6. Office work is inefficient.

The Wall Street Journal recently reported that some remote workers took advantage of the situation by getting a second remote job, working two jobs with each employer believing they were working only one. (The “situation” I’m referring to is the existence of remote work without the performance management systems necessary to assure productivity.) “Many say they dont work more than 40 hours a week for both jobs combined,” the article said.

To the extent that this is true and widespread enough to qualify as a trend, it reveals gross inefficiencies in how work is managed and measured. It also reminds us how much non-productive time is spent by employees getting ready for work and commuting each way. The Alliance Virtual Offices study found that employees in New York gained back 15.2% of their time by not commuting.

7. Most business travel is needless and expensive

With the lockdown remote work phenomenon, business travel took a hit. Organizations around the world realized that major savings could be realized when most business travel is replaced by Zoom calls and other internet-facilitated interactions.

While the big reduction in business travel from the pandemic isn’t directly associated with remote work after the pandemic, it’s the tools that became mainstream — especially the newfound usefulness and habit of video meetings — that have proved they can replace at least some business travel.

8. Hybrid work is better than either remote work or office work.

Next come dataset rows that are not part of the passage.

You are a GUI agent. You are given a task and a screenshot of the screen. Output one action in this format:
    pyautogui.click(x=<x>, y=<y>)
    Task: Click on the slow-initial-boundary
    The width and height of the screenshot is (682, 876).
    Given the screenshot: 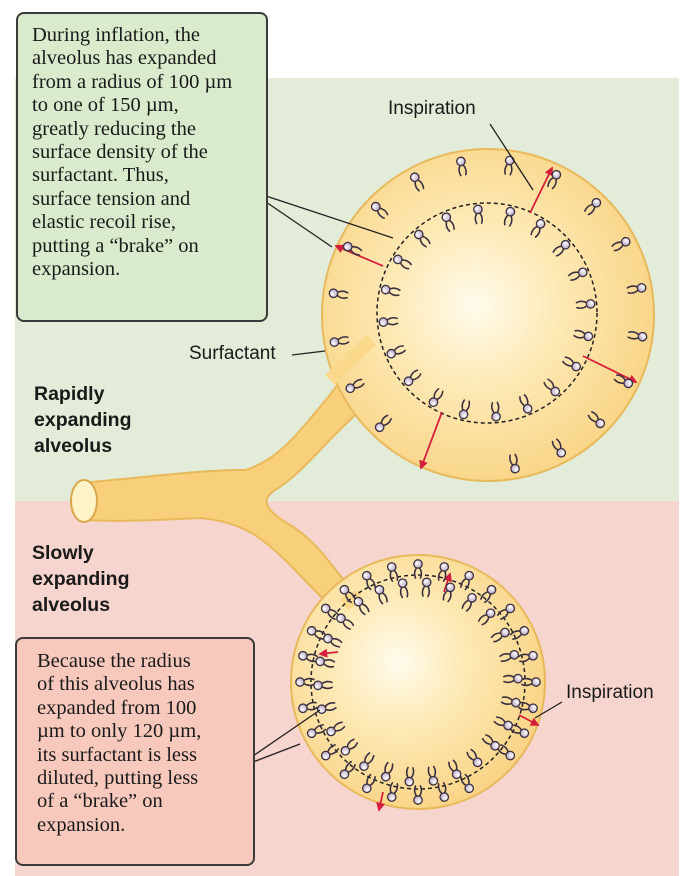 What is the action you would take?
    pyautogui.click(x=418, y=682)
    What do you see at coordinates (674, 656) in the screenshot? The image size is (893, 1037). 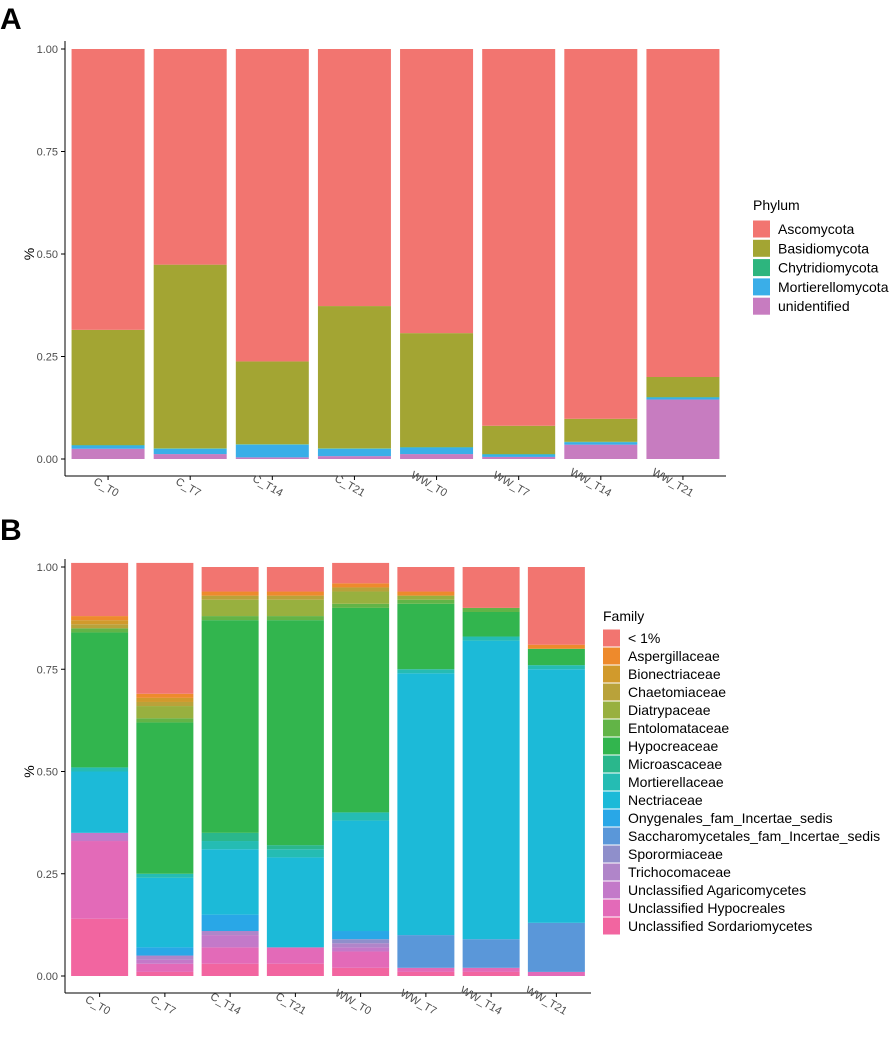 I see `legend-label-aspergillaceae: Aspergillaceae` at bounding box center [674, 656].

The truth is that some people have personalities or work styles that favor in-person collaboration. Other personalities crave the control and isolation of remote work. Each type thrives in one scenario more than the other.

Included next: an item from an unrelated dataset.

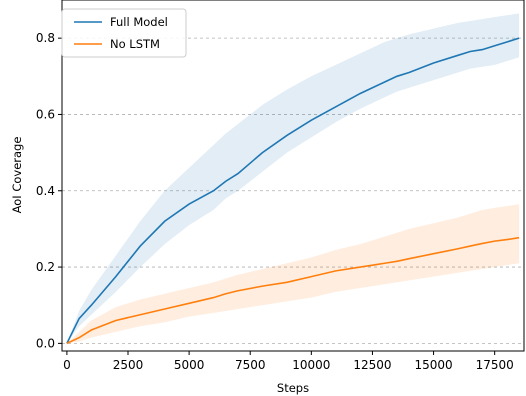 Image resolution: width=526 pixels, height=396 pixels. I want to click on legend-label-no-lstm: No LSTM, so click(135, 44). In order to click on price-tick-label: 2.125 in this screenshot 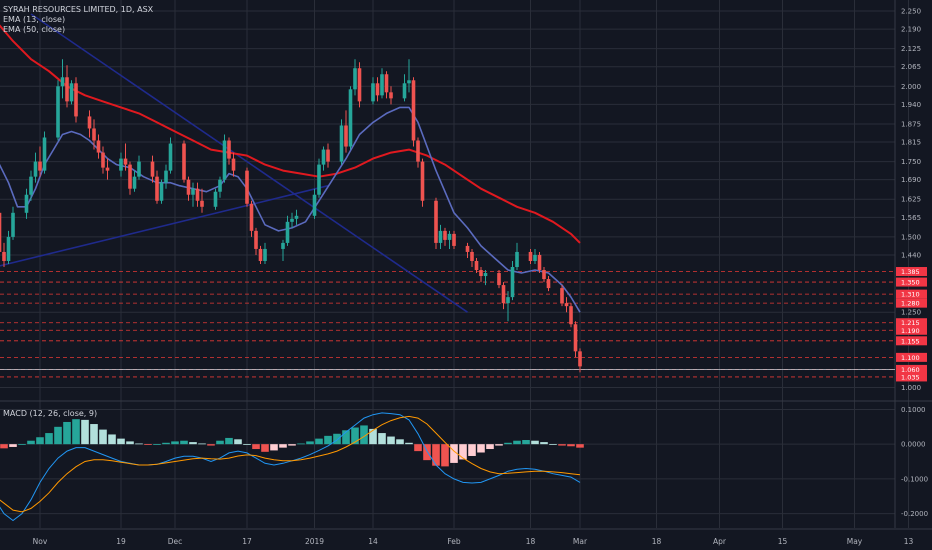, I will do `click(911, 49)`.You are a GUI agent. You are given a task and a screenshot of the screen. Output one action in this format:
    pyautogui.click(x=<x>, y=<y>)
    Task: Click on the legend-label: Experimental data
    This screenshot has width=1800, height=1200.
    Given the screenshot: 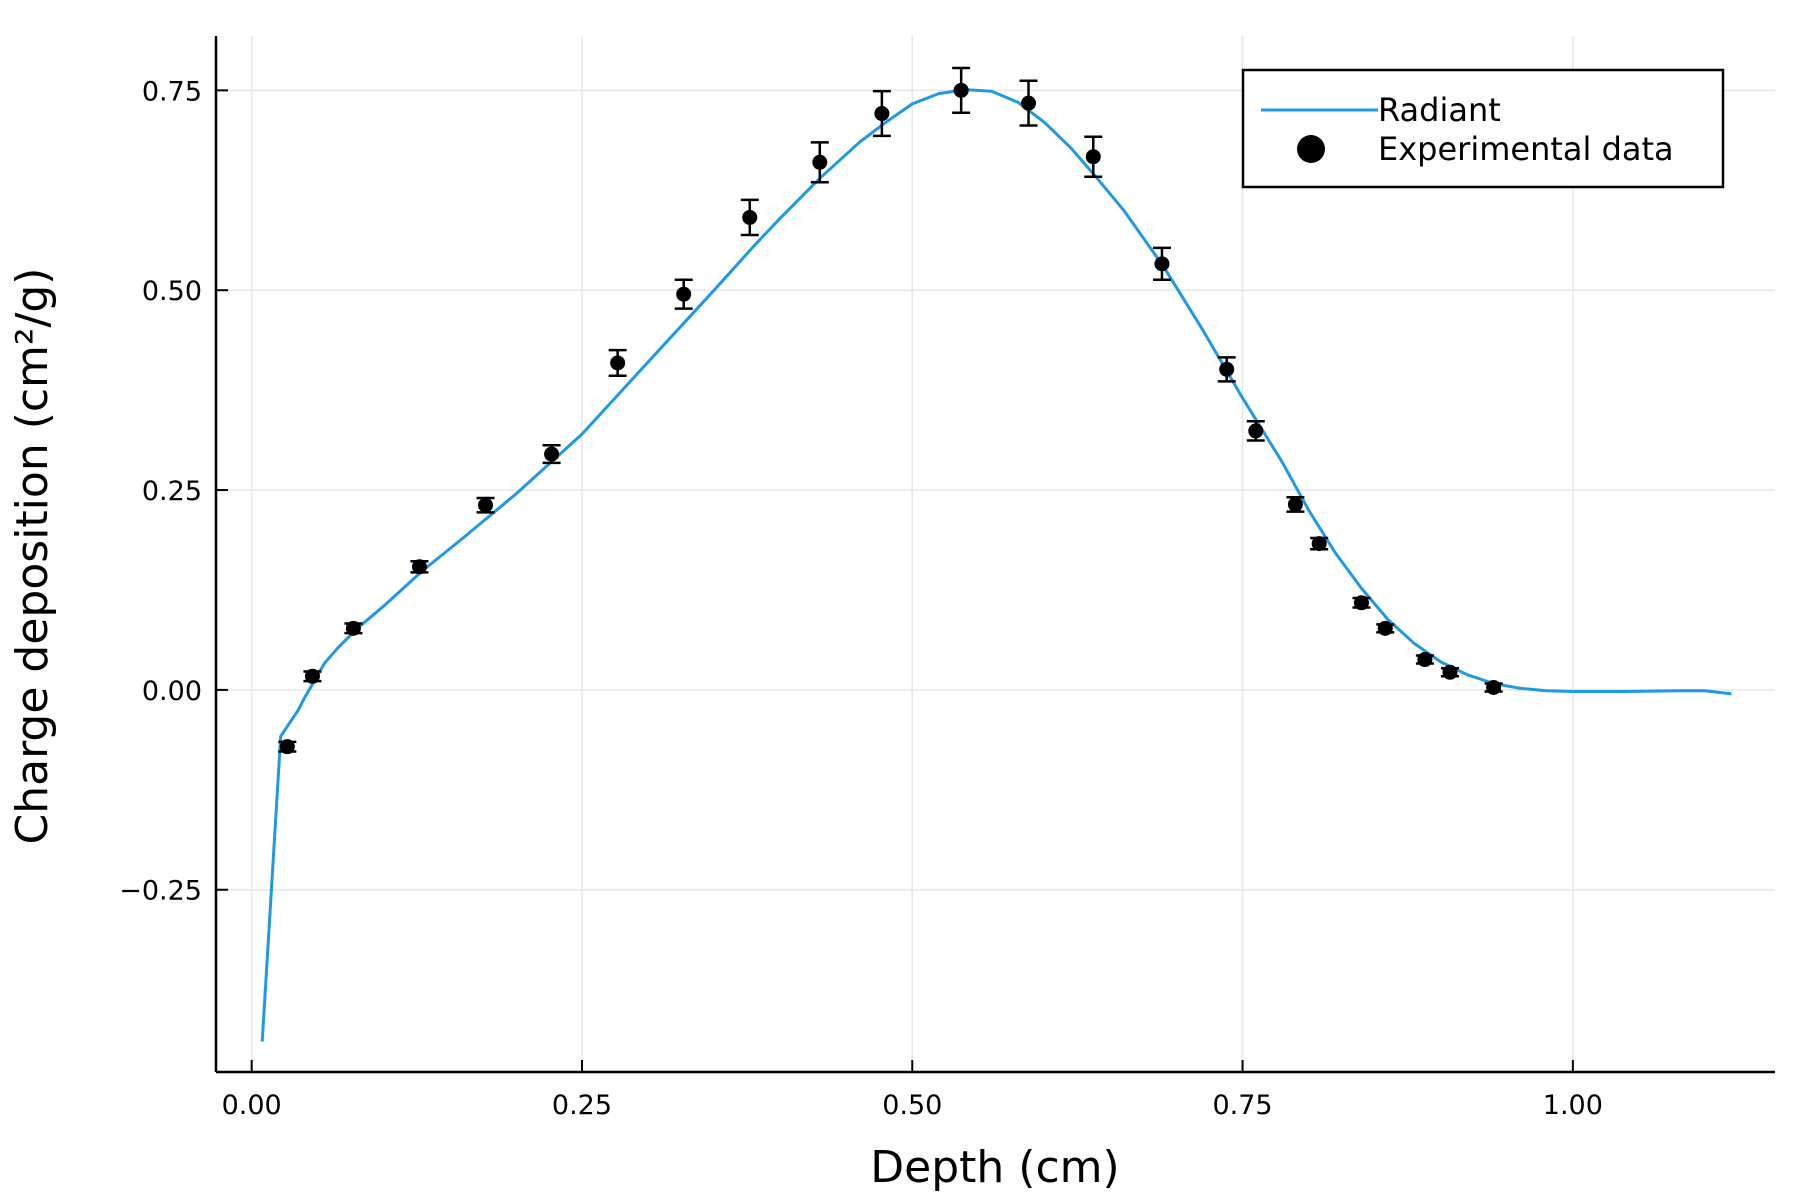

The opportunity here is for hybrid work environments, where the extroverts can gather in the office and the introverts can work remotely.

All can use the new range of remote work tools. Right-sizing work location optimizes performance, improves staff retention and happiness and improves the competitiveness of the organization.

The bottom line is that we don’t know exactly how remote work trends will ultimately pan out. But we do know that the knowledge we’ve gained by rushing to remote work will dramatically improve how business is done in the future.